Exercise instructions: The job is to find each line of the records below that includes the word "Show" and copy it.

[Stored data]
:::::

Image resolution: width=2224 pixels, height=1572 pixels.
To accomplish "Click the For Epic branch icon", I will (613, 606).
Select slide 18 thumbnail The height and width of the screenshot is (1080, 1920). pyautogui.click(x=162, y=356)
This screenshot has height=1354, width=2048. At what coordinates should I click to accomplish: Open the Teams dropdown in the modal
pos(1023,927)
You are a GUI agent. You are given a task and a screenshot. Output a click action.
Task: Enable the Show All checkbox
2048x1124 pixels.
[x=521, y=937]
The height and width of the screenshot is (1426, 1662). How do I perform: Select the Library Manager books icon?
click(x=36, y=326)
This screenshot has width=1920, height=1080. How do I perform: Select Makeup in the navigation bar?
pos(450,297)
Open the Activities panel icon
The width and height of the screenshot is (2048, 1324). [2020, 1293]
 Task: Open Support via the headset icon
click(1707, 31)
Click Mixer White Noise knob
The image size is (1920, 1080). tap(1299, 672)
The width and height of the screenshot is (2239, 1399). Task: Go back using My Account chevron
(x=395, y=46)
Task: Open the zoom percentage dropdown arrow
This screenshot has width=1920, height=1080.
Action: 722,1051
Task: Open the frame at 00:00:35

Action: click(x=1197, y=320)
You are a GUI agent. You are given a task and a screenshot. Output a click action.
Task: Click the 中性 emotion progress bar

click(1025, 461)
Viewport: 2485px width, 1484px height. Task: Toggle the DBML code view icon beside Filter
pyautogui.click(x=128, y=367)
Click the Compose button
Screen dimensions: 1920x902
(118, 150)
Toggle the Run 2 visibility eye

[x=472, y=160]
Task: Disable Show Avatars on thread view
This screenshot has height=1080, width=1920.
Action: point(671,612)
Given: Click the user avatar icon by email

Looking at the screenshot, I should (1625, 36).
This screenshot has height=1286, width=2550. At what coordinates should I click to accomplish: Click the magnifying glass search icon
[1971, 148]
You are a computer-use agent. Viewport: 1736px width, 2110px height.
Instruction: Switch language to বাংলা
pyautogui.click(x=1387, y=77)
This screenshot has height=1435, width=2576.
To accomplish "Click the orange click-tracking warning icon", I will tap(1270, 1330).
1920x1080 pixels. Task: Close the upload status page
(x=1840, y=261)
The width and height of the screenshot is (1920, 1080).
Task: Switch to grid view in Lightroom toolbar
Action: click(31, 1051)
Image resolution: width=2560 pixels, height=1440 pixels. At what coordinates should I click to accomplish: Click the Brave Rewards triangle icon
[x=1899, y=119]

:::::

Answer section:
Task: Enable the Show All checkbox
Task: Disable Show Avatars on thread view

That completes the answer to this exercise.